= Ni Weidou =

Ni Weidou (倪维斗 (倪維斗, Ní Wéidòu); born October 6, 1932, in Zhenhai, Ningbo, Zhejiang) is a Chinese mechanical and thermodynamical scientist and engineer.

==Career==
Ni's hometown is Zhenhai District, Ningbo, Zhejiang province. Ni entered Tsinghua University in 1951. Ni was transferred to the Bauman Moscow State Technical University of USSR and graduated in 1957. Ni obtained Candidate of Sciences degree (in 1962) and later honorary doctor degree (in 1990) from the Saint Petersburg Polytechnical University.

Ni is a professor at energy department of Tsinghua University. Ni was former Executive Vice-president of Tsinghua University.
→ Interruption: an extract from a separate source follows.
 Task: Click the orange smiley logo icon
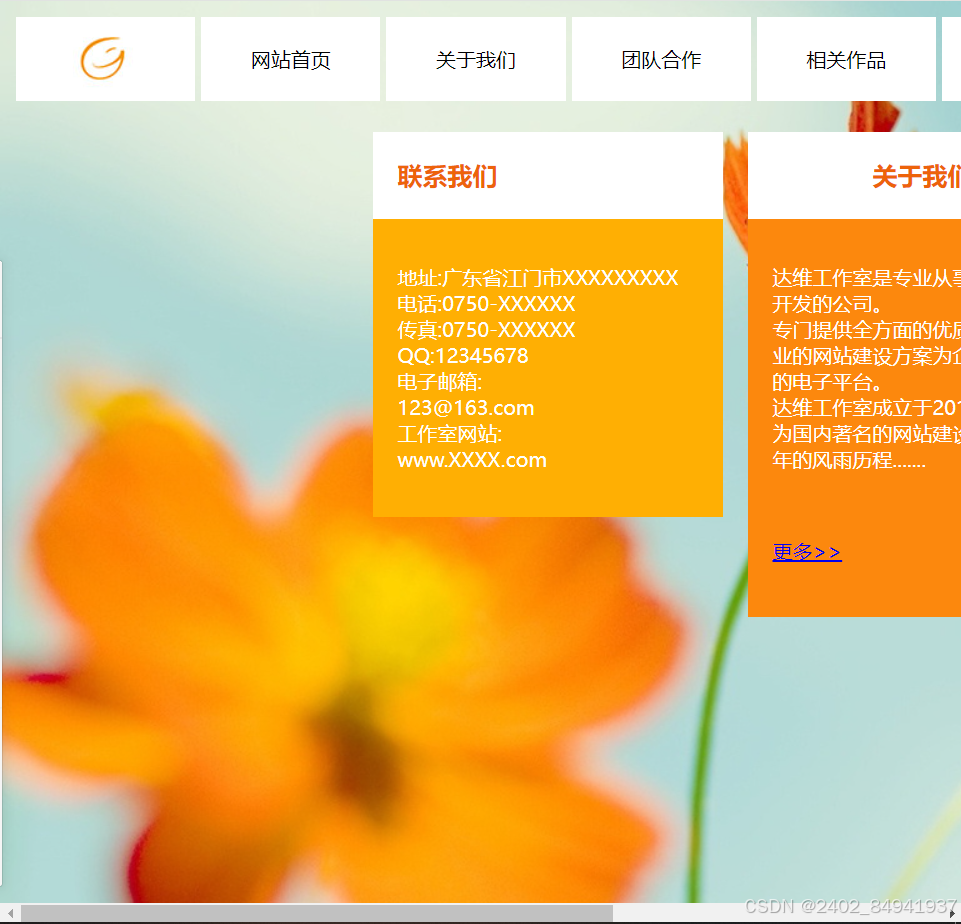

Ni is a senior academician of the Chinese Academy of Engineering. Ni is the Vice-chairman of the Beijing Association for Science and Technology. Ni is also a leader and senior advisor of energy strategy, technology, policy for Chinese government.

==See also==
- Ni Wei-Tou (Ni Weidou) in Taiwan, these two Nis share the same name, the same hometown (Zhenhai District, Ningbo), and the same ancestry. And the Taiwanese Ni graduated from and works for the National Tsing Hua University (in Hsinchu, Taiwan), which is the sister university (share the same root) of the Tsinghua University in Beijing.